A preocupação antes era pautada nos aspectos técnicos de elaboração do
currículo, mas, através da perspectiva crítica, a preocupação foi deslocada para a
compreensão dos "por quês" de certos conhecimentos serem considerados legítimos e
outros conhecimentos como ilegítimos (APPLE, 1982).
Nesse contexto, surgem as indagações: por que esses conhecimentos e não
outros? Por que esse conhecimento é considerado importante e os outros não? Quem
elencou esse conhecimento como fundamental? Quais interesses guiaram a seleção
desse conhecimento particular? Quais são as relações de poder envolvidas nos processos
de seleção que resultaram nesse currículo particular? São estas, dentre outras questões
que fomentaram as teorias críticas do currículo (BRASÍLIA, 2008).
Apple (1982) concluiu então que havia um currículo oculto dentro do espaço
escolar, composto por aspectos ideológicos que não estão formalizados nos currículos
oficiais, mas que norteiam implicitamente as atitudes, os valores e os comportamentos.
Embora seja possível identificar traços das influências dos currículos ocultos na
educação, a teoria crítica do currículo aponta para meios de superação e resistência.
Para Giroux (1997) é possível direcionar o potencial de resistência dos
educandos e educadores para um currículo que detenha conteúdos políticos e críticos,
É, pois, por meio do ensino emancipador, que os sujeitos podem se conscientizar
e assumir seus papeis de atores sociais, por meio de: discussões; da participação e
coletividade e, sobretudo, pelo questionamento (GIROUX, 1997).
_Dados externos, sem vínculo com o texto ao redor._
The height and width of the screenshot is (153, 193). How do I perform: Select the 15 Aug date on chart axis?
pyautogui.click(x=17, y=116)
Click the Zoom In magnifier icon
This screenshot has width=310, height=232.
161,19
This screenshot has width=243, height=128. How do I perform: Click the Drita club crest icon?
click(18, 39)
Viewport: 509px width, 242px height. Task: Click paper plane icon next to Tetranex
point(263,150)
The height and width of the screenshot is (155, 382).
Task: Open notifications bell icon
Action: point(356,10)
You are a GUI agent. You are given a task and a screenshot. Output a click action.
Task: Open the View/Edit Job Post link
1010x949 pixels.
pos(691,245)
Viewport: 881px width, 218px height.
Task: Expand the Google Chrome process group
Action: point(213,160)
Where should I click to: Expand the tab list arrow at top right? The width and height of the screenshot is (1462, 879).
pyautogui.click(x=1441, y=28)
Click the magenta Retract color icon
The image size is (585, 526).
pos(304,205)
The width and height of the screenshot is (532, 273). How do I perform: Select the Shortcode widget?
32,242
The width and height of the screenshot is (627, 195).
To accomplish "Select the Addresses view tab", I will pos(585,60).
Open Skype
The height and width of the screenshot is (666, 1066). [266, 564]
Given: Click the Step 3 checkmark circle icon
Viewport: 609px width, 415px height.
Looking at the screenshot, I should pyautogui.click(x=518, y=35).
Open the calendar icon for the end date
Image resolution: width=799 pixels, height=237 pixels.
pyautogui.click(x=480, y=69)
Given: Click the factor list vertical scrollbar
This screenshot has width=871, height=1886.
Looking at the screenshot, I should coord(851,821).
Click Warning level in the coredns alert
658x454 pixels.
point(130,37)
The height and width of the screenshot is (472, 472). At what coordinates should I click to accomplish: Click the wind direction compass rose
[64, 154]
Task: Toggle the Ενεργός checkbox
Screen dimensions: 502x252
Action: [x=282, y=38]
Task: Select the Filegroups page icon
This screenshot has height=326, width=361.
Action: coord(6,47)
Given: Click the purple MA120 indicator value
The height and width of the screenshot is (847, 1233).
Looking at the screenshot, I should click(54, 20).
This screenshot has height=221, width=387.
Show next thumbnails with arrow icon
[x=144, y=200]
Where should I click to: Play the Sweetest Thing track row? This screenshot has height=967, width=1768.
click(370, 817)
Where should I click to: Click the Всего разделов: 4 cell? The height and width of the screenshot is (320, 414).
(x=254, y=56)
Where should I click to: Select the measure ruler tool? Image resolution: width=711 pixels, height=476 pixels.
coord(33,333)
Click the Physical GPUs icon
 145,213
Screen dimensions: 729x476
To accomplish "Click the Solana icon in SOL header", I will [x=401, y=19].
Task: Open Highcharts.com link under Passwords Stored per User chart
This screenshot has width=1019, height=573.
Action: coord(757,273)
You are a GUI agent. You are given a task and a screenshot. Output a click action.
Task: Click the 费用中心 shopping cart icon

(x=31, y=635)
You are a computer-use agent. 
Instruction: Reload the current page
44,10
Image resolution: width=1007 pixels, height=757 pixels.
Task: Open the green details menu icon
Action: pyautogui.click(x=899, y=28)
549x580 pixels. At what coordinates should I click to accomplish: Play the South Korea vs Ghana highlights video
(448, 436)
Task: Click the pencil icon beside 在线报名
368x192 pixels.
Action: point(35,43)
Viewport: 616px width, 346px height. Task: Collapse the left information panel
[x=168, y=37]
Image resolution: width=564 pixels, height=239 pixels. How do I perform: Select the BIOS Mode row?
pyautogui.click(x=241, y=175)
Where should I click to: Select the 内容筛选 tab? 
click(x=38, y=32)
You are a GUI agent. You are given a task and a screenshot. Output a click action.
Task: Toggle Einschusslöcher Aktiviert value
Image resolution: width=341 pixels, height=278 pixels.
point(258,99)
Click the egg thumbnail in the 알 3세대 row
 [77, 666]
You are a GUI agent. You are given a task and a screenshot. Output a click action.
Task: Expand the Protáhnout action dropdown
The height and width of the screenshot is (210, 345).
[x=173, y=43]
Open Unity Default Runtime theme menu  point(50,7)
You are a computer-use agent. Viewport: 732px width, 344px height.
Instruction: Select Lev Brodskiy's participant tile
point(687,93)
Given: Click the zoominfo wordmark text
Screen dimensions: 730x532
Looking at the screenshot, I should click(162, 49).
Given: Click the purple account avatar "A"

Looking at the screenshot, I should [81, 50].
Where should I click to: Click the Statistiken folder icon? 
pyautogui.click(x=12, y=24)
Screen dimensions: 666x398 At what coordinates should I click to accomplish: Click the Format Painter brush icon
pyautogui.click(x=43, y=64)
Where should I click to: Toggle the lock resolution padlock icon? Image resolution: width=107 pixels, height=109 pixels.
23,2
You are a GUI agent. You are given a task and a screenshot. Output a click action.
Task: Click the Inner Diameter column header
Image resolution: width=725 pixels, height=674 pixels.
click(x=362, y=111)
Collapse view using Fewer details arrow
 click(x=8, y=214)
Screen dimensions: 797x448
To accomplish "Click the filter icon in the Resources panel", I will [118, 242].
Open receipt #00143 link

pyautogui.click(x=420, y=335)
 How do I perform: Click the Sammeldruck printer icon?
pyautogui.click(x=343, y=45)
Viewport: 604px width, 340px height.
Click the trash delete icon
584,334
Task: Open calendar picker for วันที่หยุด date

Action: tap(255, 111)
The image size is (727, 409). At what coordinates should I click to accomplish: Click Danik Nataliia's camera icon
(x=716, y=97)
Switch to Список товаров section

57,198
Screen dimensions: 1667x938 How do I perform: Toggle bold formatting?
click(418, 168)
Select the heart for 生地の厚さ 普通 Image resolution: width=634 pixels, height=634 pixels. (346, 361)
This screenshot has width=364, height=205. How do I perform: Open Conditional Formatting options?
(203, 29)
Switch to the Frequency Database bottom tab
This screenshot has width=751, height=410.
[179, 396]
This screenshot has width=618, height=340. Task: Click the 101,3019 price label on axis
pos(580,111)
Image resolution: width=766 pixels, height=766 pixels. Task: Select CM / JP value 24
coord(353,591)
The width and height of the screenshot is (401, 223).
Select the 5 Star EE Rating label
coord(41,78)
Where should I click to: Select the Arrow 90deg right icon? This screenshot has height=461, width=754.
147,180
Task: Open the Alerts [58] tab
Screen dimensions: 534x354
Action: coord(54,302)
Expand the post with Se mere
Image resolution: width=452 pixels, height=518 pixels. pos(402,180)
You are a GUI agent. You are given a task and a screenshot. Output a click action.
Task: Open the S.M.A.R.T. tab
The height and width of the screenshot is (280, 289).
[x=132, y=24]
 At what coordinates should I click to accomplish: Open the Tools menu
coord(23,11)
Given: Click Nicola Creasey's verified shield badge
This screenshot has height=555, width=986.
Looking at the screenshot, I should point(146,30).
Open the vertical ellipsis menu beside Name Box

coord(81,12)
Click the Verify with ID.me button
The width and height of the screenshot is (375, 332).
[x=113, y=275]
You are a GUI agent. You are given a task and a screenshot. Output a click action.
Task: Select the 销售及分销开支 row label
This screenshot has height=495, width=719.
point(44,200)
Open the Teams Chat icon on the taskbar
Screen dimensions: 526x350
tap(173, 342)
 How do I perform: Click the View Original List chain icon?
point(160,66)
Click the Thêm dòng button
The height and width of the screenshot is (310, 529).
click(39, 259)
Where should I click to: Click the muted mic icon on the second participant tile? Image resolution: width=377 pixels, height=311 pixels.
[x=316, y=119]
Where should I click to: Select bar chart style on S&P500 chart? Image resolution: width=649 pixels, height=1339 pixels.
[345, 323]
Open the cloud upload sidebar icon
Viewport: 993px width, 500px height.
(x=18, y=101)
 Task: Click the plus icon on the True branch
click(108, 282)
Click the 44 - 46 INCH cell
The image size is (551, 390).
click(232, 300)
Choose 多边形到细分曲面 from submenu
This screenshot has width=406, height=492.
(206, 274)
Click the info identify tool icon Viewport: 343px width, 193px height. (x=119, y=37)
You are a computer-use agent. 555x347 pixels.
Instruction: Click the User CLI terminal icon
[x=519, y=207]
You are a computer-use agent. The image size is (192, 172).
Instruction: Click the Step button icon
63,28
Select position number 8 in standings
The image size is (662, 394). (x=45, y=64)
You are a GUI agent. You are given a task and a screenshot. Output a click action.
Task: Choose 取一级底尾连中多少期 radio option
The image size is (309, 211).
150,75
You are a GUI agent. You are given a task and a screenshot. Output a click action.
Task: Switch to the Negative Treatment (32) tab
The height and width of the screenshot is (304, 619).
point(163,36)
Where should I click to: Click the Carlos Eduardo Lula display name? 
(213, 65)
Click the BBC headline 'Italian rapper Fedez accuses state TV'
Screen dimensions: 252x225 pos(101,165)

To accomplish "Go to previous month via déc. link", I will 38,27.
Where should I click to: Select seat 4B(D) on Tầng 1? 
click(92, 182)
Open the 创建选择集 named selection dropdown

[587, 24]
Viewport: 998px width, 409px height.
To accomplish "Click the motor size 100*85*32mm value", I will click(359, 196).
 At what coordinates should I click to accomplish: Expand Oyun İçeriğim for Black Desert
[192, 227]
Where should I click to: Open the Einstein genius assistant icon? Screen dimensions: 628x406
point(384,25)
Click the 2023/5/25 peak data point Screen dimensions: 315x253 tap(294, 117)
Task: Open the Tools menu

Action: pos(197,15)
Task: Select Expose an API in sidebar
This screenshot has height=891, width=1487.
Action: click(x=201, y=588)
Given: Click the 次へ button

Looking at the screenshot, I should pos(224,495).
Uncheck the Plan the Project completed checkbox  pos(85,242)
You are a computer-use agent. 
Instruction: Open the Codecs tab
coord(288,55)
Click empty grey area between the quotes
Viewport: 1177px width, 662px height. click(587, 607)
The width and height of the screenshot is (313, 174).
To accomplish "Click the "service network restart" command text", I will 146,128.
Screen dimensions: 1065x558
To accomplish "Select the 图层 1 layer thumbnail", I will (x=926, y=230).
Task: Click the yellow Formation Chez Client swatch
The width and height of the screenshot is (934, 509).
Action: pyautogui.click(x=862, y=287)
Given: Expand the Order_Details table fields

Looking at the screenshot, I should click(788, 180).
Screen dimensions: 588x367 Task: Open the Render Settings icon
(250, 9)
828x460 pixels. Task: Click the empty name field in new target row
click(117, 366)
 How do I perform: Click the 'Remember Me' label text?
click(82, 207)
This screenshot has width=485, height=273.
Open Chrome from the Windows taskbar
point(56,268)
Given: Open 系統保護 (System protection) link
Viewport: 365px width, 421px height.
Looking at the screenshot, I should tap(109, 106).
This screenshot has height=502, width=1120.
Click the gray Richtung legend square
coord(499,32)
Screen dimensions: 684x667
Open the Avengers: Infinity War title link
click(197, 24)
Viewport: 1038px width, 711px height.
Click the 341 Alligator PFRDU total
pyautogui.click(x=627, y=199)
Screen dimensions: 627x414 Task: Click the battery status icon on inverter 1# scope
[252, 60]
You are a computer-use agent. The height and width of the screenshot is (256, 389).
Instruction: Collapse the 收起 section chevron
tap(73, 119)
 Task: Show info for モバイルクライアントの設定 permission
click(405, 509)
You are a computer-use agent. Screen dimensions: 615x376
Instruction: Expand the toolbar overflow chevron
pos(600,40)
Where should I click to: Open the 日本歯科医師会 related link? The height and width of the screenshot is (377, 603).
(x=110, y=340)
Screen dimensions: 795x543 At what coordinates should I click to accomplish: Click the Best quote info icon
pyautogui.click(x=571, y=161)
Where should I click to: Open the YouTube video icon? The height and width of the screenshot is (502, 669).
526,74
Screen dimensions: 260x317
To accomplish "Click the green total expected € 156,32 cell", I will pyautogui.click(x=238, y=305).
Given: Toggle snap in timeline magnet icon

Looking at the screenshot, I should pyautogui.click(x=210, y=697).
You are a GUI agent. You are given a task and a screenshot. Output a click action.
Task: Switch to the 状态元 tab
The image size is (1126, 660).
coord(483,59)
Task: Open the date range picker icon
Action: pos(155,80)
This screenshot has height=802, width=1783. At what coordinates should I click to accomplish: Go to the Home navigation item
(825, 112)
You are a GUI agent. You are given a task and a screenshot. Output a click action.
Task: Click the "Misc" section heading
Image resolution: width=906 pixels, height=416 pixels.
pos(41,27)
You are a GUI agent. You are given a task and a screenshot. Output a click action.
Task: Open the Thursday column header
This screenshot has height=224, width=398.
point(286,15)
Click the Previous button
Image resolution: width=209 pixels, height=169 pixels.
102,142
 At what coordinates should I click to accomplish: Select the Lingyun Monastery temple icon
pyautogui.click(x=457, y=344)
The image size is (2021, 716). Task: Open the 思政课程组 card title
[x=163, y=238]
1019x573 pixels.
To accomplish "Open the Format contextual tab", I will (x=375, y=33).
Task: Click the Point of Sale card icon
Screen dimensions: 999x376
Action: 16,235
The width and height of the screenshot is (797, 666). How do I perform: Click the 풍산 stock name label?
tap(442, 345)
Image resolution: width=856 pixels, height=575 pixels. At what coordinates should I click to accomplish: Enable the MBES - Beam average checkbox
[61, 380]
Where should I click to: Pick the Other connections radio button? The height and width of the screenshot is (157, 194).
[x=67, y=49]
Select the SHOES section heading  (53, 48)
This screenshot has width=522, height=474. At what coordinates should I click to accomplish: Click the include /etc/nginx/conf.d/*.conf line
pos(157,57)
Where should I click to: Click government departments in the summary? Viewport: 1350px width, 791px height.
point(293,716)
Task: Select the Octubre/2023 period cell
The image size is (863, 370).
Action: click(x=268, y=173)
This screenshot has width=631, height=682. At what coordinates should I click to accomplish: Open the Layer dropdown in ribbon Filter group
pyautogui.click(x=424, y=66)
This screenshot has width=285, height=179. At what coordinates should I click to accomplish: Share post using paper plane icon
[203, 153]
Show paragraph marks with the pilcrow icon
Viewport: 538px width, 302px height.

Mazzarino et al (2012), acrescentam a importância do currículo firmando na
realidade de vida dos sujeitos, pois, só a experiência vivida permite que o aprendizado
se torne autêntico, que produza sentidos, que leve o educando a apropriar-se do
conhecimento e se sentir descobridor dele. Aprender é desacomodar, desfragmentar o
pensamento do mundo das ideais já estabelecidos, percorrido, pronto e acabado.